I think your little one was just trying to get the piece down before you could take it away and like Dakota probably had no idea that your hand was in her mouth.


----------



## Ally's Mom (Apr 10, 2012)

Wow... Really, thank you everyone for all the great responses. I really appreciate getting others feedback on this. I've grown up around dogs my whole life, but Ally's the first one I'm raising on my own so there are always questions and concerns. I will take this in stride though and just keep an eye out in case of any future instances!


----------



## Megora (Jun 7, 2010)

> I went to take it away from her, but she tried to chew it faster/swallow it before I could


^ This (to me) sounds like she anticipated you taking her nom-noms away, and she was frantically trying to eat it before you could take it away. She was clamping down.

I'm sure it was an accident - or she caught your hand by accident, but she still was clamping down. Which means that there is a high likelihood that this will happen again unless you are careful. It could even get exasperated if she learned that chomping down and ducking works to make you back off. 

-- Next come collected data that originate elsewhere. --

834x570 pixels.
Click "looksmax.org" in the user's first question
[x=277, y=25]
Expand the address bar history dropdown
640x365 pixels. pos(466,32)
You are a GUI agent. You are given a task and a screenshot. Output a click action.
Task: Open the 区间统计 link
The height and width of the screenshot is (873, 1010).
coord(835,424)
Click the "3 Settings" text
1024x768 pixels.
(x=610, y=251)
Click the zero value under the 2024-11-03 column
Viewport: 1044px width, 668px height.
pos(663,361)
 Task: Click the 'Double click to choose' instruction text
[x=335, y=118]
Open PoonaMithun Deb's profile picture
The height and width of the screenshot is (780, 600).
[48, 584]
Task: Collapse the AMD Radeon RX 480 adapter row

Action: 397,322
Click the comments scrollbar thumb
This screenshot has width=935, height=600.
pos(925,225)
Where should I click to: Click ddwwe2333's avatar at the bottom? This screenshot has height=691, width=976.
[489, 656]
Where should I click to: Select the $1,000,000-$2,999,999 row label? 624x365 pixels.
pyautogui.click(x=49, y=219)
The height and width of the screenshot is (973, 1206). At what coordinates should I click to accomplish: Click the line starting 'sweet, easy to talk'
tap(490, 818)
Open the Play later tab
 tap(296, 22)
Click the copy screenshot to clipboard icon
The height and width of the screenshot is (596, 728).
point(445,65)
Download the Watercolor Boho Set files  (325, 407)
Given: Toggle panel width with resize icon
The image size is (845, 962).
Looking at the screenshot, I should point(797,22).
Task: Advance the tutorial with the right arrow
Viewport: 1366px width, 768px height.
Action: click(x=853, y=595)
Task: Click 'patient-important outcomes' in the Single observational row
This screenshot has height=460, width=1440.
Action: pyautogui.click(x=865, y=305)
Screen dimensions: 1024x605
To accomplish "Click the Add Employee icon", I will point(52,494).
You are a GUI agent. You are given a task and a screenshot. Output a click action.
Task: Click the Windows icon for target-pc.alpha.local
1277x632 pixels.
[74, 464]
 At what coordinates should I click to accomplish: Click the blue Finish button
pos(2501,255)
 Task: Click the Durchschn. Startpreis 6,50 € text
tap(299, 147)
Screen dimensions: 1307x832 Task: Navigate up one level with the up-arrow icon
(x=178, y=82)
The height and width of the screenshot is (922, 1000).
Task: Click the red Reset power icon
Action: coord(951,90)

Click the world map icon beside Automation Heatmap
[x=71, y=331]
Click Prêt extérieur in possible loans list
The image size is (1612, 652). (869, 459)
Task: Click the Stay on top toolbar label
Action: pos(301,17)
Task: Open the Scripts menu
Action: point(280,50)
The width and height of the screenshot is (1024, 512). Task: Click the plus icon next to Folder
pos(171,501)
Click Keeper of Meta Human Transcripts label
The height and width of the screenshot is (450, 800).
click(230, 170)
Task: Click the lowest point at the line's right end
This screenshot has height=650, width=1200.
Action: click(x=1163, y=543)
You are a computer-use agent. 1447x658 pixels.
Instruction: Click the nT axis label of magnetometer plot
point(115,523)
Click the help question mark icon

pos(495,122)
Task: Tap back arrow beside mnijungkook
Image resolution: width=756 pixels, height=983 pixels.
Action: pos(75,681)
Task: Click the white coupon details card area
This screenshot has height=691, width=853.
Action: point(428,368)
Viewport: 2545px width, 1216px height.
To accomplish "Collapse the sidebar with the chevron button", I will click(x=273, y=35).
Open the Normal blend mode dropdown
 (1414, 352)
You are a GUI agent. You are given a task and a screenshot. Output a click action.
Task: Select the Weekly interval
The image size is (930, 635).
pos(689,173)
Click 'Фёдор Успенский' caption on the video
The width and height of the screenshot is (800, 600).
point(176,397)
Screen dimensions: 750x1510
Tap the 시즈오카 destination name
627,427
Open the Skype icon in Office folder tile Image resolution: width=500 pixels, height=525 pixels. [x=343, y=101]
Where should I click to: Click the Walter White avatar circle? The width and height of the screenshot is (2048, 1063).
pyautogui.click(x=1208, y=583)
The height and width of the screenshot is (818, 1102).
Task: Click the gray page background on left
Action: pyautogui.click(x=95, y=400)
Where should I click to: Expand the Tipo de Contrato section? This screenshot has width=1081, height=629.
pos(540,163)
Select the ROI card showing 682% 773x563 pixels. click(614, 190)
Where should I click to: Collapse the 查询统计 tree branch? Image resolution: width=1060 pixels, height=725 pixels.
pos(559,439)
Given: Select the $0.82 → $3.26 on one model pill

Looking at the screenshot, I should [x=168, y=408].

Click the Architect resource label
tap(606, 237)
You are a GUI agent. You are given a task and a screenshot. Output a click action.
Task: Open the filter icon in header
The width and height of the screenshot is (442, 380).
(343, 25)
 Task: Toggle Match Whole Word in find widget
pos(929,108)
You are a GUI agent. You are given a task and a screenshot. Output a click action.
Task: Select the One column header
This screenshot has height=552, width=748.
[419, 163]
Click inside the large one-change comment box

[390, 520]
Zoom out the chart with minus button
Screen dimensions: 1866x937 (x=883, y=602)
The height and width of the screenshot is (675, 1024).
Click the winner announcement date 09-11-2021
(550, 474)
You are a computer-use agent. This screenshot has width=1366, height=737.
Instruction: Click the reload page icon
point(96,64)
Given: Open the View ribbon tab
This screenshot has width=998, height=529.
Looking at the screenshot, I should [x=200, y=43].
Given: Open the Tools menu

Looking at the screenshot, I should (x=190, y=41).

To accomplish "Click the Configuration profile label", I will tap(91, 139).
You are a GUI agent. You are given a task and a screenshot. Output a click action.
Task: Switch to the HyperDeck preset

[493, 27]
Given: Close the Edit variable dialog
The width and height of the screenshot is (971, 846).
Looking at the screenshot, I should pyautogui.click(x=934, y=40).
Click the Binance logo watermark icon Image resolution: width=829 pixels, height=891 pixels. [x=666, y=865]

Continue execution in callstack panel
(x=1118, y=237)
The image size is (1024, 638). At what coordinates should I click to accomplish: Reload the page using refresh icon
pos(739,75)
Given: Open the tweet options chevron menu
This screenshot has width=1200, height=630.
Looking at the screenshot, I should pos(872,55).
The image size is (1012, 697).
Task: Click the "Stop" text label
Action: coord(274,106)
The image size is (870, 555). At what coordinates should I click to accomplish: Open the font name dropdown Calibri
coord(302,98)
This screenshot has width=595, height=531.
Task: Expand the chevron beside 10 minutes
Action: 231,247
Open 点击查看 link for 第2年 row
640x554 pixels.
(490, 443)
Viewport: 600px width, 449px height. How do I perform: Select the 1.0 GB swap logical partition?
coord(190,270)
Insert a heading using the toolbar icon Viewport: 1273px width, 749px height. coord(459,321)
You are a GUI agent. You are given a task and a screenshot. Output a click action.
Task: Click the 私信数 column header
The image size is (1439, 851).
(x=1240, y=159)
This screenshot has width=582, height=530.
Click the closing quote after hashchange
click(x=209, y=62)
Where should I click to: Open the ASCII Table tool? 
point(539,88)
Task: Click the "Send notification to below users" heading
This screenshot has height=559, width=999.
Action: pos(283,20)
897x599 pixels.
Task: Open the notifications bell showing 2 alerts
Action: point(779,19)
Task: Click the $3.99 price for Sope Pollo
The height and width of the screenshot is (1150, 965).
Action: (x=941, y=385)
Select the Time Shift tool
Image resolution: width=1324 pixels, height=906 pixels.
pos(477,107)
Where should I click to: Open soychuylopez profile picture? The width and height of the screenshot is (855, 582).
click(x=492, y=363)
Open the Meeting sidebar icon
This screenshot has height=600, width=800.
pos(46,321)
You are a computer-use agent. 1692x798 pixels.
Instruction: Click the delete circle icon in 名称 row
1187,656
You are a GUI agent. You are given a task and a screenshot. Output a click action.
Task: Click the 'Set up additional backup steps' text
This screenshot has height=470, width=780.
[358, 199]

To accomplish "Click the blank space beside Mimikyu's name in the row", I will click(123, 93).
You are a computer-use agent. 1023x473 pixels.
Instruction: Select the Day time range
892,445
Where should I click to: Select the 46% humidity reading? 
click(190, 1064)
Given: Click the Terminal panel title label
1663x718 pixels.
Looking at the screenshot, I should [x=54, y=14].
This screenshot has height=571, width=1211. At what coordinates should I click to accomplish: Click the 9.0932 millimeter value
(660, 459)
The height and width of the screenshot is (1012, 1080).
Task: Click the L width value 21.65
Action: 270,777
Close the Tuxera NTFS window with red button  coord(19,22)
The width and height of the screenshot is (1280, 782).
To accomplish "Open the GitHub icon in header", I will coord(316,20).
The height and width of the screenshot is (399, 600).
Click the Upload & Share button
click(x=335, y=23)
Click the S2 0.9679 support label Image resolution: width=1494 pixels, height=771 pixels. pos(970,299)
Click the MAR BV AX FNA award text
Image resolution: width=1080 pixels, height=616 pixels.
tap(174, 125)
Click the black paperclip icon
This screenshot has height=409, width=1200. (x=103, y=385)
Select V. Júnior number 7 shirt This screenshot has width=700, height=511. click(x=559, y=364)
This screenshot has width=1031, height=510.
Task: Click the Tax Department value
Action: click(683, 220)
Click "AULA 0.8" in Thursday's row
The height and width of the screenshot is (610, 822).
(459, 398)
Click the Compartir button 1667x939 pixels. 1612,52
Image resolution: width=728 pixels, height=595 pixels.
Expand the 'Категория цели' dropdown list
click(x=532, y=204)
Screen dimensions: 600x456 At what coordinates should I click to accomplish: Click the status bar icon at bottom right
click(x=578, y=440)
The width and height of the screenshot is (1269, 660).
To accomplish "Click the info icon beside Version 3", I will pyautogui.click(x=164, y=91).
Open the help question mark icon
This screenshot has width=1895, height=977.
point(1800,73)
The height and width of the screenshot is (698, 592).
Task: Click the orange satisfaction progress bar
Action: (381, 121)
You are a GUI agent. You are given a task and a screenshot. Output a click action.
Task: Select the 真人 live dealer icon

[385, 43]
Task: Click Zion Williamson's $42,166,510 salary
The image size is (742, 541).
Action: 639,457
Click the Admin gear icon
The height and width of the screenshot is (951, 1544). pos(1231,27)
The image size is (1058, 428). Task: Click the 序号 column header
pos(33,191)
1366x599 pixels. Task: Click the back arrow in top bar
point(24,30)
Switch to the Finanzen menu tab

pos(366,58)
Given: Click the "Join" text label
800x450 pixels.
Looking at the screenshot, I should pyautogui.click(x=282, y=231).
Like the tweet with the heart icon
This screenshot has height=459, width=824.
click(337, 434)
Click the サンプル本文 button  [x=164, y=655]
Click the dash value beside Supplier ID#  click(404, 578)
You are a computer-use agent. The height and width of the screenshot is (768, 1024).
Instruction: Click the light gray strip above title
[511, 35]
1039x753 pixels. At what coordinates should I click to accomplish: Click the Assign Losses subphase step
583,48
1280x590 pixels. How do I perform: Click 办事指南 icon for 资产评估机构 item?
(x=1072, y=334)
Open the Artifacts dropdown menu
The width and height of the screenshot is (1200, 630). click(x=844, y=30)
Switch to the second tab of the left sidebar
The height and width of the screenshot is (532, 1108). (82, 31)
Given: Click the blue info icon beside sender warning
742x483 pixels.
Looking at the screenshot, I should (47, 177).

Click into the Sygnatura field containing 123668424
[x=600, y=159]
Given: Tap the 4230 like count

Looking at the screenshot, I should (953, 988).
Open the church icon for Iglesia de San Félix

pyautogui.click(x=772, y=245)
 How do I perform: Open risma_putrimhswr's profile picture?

I don't advocate "dominating" dogs and I don't really care if a dog is dominant or not. Any dog needs to learn that if he has something in his mouth that he should not have, you have the right to take it away immediately. 

That said... I would say with your dog, you need to really make sure she knows that when you take that bone away, she is going to get something awesome instead. Always trade and keep the "I'm taking what you have away" be a positive experience, even if you are reaching into your dog's mouth.


----------



## fostermom (Sep 6, 2007)

My Danny did that to me a couple of times when he was younger and he got something super yummy. There was no aggression or clamping down, he was just trying to eat it as fast as he could, before I could take it away. 

It's not happened again and I actually feed him raw every other night and generally have to hold his piece of chicken for him. LOL. He waits for me to pick it up and hold it for him and I have no fear of his intentionally or accidentally biting me. 

He does have a very strong "leave it" now, but if he sees something really tasty on the floor or on a walk, he will sometimes still try to grab it. He lacks impulse control in many areas.


----------



## Ally's Mom (Apr 10, 2012)

Thanks Megora, I appreciate the input and I do agree with you that she was definitely thinking that she could get away with it if she could just put it away fast enough. I do think if instead of running over and trying to grab it I had said leave or drop it she would have and come over for a different treat, but it is just that I handled the situation wrong. I will remember to always have something to trade in hand in case this happens again! And fostermom my Ally is normally the same way! =) If I am holding something in my hands for her to eat I have no fear of her biting me accidentally or intentionally either... I think this really was just a bad handling on my part!


----------



## Aislinn (Nov 13, 2010)

Dakota did the same thing at the lake once when she found a dead fish. She has a fairly good 'leave it' command, but that rotten fish was just too good in her mind. My son was closest and went to take it as she clamped down. We did a refresher course with some tasty treats, though if she finds another dead and rotten fish, she may still not want to give it up. :no: What is it about dead things that our dogs love them? Sigh...


----------



## tippykayak (Oct 27, 2008)

It's really important to practice "leave it" and retrieve to hand with low- and mid-value items constantly. Even though my boys are grown, I have them hand me toys, and then I give them back with praise and some excitement. It's a game we play consistently. The result is that if my dogs pick up something dangerous or disgusting, I can have them hand it to me. I was so proud when Jax was six months old and picked up a dead starling, marched right over, and delivered it to hand. I was equally grossed out, but it was good to be able to take it from him so he didn't eat it.

He was quite the shark mouth at that age, so I'm glad I didn't have to try to steal it from him.


----------